Records from a data collection:
◆ ◆ ◆ ◆ ◆
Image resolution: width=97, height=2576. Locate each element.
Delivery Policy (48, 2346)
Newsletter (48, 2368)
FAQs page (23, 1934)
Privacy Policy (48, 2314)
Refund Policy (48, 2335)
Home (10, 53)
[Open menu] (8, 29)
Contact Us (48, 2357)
◆ ◆ ◆ ◆ ◆
PROBLEM STATEMENT: The task calls for all lines in the entries that hold "Policy".

OUTPUT FOR THIS EXERCISE:
Delivery Policy (48, 2346)
Privacy Policy (48, 2314)
Refund Policy (48, 2335)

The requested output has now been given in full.